Anti-Jewish Extremism at UVa — Next Steps

Courtesy of SJP at UVa https://www.instagram.com/sjpuva/

by James C. Sherlock

The University of Virginia has made quite a national name for itself over the responses of its campus anti-Jewish extremists to the slaughter of babies in Israel.

It is not a reputation it wants.

On October 8th, Students for Justice in Palestine (SJP) at UVa, an organization officially recognized by the Student Council and eligible for funding by the student activities fee, issued a statement “unequivocally support(ing) Palestinian liberation “by any means necessary.”

“Any means necessary.”

It was cosigned by:

  1. Afghan Student Association
  2. Arab Student Organization
  3. Asian Pacific American Leadership Training Institute (APALTI)
  4. Asians Revolutionizing Together at UVA
  5. Asian Student Union
  6. Bengali Student Association
  7. Black Student Alliance
  8. Black Muslims at UVA
  9. Central Americans For Empowerment (CAFÉ)
  10. Environmental Justice Collective at UVA
  11. Ethiopian Eritrean Student Association
  12. FeelGood at UVA
  13. Hindu Student Council
  14. Indian Student Association
  15. La Unidad Latina, Lambda Upsilon Lambda Fraternity Inc.

#### EXTRACTED INFORMATION:
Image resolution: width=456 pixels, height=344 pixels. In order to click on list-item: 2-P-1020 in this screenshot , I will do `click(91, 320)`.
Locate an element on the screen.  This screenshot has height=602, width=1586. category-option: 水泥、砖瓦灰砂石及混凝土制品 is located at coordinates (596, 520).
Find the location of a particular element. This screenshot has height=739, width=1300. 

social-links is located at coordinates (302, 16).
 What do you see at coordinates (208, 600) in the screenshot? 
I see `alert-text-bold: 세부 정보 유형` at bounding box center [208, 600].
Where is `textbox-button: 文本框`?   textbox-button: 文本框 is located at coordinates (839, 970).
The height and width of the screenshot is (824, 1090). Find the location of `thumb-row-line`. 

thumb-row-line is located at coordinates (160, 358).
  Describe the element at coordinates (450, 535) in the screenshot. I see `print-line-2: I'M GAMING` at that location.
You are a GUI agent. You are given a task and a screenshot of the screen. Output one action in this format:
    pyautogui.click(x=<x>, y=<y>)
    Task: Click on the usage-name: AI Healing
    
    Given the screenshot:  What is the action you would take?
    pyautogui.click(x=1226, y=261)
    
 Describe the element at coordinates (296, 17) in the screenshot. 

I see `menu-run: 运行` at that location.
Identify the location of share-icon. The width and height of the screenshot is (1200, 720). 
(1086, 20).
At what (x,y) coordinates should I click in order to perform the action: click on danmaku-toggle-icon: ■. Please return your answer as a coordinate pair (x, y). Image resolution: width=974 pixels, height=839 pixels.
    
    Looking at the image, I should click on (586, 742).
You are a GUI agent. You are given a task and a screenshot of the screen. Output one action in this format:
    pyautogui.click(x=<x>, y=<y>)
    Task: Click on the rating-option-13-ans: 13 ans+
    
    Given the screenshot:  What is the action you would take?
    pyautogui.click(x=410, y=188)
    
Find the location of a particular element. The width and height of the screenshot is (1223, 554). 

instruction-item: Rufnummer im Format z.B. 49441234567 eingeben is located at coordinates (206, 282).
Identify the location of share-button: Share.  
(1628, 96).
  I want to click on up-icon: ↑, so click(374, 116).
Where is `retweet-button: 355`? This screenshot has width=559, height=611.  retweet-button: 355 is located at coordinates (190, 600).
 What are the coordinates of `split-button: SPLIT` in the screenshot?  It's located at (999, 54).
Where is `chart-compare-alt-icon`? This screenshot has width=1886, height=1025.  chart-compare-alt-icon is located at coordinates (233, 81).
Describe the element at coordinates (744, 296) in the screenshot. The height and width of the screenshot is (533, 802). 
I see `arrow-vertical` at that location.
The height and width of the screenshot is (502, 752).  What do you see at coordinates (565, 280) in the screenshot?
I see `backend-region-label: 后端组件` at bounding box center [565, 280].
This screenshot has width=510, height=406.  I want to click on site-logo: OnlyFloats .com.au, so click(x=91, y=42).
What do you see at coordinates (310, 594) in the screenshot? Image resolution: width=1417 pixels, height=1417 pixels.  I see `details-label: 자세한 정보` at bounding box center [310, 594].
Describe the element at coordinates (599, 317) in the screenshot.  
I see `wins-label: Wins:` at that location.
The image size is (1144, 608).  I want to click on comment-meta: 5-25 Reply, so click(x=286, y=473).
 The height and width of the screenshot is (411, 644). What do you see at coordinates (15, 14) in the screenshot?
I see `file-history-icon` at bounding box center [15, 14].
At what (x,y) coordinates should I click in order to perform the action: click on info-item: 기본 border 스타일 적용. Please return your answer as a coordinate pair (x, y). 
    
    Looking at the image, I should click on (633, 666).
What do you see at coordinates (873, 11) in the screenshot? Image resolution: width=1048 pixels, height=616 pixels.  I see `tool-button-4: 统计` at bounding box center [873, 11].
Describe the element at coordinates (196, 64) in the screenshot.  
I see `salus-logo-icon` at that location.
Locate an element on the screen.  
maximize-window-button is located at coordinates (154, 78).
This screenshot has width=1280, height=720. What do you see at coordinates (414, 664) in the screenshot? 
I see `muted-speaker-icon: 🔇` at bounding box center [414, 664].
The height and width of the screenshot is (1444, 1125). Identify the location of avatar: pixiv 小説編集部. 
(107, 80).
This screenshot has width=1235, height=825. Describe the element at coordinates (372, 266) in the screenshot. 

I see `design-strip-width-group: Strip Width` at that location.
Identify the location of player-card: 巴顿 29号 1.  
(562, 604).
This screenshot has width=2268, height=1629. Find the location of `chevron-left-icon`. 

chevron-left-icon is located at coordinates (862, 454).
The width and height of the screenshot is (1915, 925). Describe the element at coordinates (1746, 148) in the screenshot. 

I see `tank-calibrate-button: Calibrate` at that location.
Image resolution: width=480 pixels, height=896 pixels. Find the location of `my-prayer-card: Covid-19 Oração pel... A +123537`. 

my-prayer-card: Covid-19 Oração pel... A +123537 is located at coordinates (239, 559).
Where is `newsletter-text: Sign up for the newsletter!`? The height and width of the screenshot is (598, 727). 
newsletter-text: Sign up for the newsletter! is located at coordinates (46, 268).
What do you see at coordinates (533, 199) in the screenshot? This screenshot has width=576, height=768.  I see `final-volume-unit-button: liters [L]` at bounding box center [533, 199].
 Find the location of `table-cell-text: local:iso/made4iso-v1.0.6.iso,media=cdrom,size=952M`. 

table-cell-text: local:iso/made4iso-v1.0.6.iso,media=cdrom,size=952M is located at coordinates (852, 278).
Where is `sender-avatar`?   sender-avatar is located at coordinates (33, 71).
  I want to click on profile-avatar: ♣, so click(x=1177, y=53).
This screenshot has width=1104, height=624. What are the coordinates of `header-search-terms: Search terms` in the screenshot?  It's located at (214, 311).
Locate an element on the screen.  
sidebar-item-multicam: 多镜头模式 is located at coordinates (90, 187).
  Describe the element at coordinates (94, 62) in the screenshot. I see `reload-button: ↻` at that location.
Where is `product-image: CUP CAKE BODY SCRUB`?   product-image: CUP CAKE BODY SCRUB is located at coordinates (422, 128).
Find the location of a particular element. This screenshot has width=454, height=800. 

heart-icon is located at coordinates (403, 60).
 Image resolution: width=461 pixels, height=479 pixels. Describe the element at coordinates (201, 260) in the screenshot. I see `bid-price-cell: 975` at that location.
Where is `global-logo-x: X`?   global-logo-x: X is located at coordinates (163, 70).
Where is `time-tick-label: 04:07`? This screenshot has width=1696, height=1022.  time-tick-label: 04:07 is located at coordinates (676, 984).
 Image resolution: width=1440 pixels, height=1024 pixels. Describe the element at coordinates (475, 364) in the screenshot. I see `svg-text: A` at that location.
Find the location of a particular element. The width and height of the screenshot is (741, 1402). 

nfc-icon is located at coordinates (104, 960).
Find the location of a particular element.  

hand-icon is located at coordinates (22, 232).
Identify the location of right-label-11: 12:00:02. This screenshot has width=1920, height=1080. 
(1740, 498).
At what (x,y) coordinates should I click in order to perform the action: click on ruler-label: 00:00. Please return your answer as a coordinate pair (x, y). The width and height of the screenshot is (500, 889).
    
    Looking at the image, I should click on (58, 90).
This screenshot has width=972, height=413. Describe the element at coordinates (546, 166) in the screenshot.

#### PROBLEM STATEMENT:
Answer these questions from the UVa article.
1. Whose name appears in the byline?
2. On what date did Students for Justice in Palestine at UVa issue its statement?
3. Which organization is listed first among the cosigners?

#### SOLUTION:
1. James C. Sherlock
2. October 8th
3. Afghan Student Association